BINGHAMTON, NY  – The Binghamton University Art Museum will host an opening reception at 7 p.m.  Saturday, Oct. 13 to highlight, “Plantation Places: Cotton, Sugar, Coffee and the Making of Nineteenth-Century Slaveries.” The exhibition, featuring reproductions of over 130 pieces of material and visual culture, will remain on display through Saturday, Dec. 15. in room 213 of the Fine Arts building. Both the exhibition and the opening reception are free and open to the public.


The exhibit focuses independently on slave plantation landscapes in the United States South, Cuba, and Brazil. Together, each of these sites saw the massive redeployment of slave labor and an unprecedented production of cotton, sugar, and coffee, respectively, as a result of industrialization and the expansion of the world economy.

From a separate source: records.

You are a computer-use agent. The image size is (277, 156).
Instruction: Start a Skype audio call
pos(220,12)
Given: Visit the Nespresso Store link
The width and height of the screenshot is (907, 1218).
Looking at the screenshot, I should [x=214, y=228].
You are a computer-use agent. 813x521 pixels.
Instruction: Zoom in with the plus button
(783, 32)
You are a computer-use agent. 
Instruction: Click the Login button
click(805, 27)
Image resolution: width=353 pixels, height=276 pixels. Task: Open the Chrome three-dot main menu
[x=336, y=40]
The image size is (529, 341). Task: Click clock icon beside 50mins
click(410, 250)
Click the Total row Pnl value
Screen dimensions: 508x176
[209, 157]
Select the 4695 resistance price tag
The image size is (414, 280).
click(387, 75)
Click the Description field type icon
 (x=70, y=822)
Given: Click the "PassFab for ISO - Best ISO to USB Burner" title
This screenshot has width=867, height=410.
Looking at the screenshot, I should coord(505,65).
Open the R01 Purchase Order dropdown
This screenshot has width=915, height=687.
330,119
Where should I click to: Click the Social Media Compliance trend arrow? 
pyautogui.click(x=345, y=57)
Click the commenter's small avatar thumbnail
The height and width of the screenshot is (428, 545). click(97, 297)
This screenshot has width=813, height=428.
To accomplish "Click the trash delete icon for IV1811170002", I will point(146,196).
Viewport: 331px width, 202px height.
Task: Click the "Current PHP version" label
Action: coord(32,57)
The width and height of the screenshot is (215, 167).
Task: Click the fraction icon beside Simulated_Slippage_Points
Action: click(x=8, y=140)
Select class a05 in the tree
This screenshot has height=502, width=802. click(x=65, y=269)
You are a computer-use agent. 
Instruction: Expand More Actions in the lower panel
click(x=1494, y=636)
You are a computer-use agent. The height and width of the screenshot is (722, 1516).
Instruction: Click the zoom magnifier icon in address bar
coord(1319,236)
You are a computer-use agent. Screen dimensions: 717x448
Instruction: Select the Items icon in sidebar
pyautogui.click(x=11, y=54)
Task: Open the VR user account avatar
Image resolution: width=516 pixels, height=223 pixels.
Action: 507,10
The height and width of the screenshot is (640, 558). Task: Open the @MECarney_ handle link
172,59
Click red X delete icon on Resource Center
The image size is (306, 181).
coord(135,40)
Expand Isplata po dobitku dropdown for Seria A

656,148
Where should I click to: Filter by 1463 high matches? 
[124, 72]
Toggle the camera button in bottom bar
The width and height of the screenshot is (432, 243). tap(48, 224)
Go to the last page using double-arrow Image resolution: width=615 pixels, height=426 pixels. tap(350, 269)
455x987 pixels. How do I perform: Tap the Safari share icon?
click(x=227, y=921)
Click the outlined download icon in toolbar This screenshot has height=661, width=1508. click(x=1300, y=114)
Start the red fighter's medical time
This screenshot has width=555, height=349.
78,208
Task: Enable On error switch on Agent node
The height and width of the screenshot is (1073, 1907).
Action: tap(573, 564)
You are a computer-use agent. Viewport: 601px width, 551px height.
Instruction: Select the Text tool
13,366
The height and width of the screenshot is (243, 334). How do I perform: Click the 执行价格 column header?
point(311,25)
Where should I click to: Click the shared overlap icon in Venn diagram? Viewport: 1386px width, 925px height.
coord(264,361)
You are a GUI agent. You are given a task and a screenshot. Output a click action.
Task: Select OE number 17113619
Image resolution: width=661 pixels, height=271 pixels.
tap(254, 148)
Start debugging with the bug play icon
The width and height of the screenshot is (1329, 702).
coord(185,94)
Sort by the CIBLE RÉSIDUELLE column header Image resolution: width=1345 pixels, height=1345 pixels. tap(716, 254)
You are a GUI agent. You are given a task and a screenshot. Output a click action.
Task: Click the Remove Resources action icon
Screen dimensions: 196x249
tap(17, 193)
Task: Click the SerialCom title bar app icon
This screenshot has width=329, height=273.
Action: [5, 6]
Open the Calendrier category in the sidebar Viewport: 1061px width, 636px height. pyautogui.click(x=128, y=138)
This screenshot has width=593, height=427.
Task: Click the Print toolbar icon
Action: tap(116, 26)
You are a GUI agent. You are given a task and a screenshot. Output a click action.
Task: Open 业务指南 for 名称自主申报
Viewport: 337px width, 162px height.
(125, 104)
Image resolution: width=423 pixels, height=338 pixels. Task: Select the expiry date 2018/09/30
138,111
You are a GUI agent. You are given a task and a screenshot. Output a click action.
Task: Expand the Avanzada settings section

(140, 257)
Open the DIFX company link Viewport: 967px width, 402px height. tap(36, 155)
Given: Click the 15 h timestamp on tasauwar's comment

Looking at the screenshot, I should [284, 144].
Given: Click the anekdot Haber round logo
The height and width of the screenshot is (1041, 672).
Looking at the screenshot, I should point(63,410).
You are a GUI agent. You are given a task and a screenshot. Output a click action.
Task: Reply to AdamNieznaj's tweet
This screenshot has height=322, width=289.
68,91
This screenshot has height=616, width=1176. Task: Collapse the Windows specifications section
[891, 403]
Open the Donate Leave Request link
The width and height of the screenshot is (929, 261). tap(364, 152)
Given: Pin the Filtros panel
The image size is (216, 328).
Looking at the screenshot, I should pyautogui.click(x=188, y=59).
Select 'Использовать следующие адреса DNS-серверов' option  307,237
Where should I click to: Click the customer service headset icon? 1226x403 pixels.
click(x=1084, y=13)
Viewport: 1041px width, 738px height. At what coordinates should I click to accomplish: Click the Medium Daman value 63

The plantation landscape integrates environmental, economic, social and culture histories in unrelated locations, allowing a reinterpretation of slavery in the Atlantic world. Funded by the Getty Foundation, scholars studied paintings, engravings, lithographs, photographs, and architectural drawings, and interpreted these materials to produce a visual history of plantation slavery in the Americas.


The exhibition is the result of a collaborative international research project by several individuals, including guest-curator Dale Tomich, professor of sociology and history and deputy director of the Fernand Braudel Center at Binghamton University.


Tomich was recently named as one of nineteen 2012-13 fellows for The Institute for Advanced Studies in the Humanities (IASH).